His father was trained as an engineer during World War Two, when he repair Spitfires and Hurricanes protecting Britain’s skies, before landing in Germany days after D-Day, when he encountered a concentration camp.

But Mr Crown said: “He never spoke about it. All he said was ‘you just wouldn’t believe it’. It must have been awful what he saw.”

Mr Crown joined his father at the bakery in Station Road after he finished university when his uncle left the family business, started in the 1890s by Mr Crown’s maternal grandfather.

He and his father would arrive at the bakery at 3am each morning to begin the day’s work, and would not finish until 5.30pm.

Jim was a qualified master baker, meaning he had to pass stringent exams to prove his worth. But the busy days at the shop demonstrated the public appreciated his hard work.
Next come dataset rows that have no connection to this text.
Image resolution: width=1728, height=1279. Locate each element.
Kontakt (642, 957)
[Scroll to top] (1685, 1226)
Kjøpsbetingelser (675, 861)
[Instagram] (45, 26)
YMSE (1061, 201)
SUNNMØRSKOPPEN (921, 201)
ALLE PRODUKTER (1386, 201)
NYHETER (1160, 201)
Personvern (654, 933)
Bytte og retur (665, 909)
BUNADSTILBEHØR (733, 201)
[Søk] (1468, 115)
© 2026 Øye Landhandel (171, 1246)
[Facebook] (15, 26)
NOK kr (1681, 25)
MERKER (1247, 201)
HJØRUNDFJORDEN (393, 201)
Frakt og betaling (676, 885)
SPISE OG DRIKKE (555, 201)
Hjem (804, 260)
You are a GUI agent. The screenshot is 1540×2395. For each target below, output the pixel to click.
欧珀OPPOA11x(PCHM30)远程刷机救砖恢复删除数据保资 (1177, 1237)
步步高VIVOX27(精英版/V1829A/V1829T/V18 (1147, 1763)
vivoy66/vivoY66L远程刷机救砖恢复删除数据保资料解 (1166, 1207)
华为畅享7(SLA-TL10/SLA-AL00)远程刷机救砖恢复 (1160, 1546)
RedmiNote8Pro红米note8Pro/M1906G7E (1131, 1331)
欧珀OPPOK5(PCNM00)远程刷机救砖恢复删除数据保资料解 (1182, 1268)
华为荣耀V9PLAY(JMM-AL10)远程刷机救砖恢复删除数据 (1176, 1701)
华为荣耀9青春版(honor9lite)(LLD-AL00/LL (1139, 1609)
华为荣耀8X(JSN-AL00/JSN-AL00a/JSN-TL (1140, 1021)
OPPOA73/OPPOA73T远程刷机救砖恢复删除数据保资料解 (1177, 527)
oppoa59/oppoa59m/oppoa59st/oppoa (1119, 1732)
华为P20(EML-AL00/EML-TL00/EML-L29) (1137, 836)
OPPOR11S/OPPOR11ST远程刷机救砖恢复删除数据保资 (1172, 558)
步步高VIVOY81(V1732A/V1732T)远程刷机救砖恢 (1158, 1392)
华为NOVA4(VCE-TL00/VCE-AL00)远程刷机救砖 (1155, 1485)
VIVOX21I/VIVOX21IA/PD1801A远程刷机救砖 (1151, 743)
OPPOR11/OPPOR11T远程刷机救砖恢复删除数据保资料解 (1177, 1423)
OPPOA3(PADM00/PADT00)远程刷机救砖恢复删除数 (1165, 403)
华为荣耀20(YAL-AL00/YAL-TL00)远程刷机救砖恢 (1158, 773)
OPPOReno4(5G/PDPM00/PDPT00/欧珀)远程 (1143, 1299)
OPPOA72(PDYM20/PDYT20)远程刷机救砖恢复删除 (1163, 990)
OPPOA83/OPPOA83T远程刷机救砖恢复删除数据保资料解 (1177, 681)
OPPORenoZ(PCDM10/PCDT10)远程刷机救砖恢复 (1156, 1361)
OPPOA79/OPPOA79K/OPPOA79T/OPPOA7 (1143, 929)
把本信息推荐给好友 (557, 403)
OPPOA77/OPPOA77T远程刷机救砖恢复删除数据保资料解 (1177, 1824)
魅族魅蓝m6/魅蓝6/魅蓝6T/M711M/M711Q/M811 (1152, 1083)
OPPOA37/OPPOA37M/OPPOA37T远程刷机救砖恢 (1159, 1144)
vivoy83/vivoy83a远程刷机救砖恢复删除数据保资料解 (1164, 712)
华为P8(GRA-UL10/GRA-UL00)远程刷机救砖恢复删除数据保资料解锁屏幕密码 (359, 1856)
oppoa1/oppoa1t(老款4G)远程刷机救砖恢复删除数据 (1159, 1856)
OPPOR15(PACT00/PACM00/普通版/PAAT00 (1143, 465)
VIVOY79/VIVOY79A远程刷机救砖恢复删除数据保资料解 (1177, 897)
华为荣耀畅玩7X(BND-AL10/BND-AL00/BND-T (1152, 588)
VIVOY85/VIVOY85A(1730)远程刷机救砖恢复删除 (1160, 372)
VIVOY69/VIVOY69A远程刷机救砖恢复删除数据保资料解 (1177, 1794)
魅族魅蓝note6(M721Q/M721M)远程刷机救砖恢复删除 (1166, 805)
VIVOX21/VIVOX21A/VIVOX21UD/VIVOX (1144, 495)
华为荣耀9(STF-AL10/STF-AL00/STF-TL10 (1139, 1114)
Alan said: “I miss it despite the long hours. We’d work for two days running sometimes, 48 hours without any let up because there was so much to do.

“When we were busy there’d be queues out the door. But I don’t regret any of it. My father never went for the easy buck. We made high quality food there.

“That’s missing from Greggs and that now, there’s less care about the product in large chain stores. We were part of a high street that’s disappeared.”

Jim never lost his love of fixing things, be it fighter planes or common household junk, and spent parts of his day fixing the baking machines and repairing neighbours’ radios and televisions.

But he eventually sold the business to Giffords Bakery in 1999 when just four were left due to tough from competition from supermarkets, and retired, spending his last 15 years with wife Rene in Exeter, where his twin brother lived.

Mr Crown often visited his parents with his wife and children as did his sister with her family.

And even though the family business has come to an end, Mr Crown has continued where his father left off and now fixes computers for a living.

He said: “It was a hobby that turned into a job for me. I put that down to my father’s interest in technology. It’s a small thing but it shows how I’ve followed in his footsteps to a degree.”

The funeral takes place in Exeter tomorrow morning.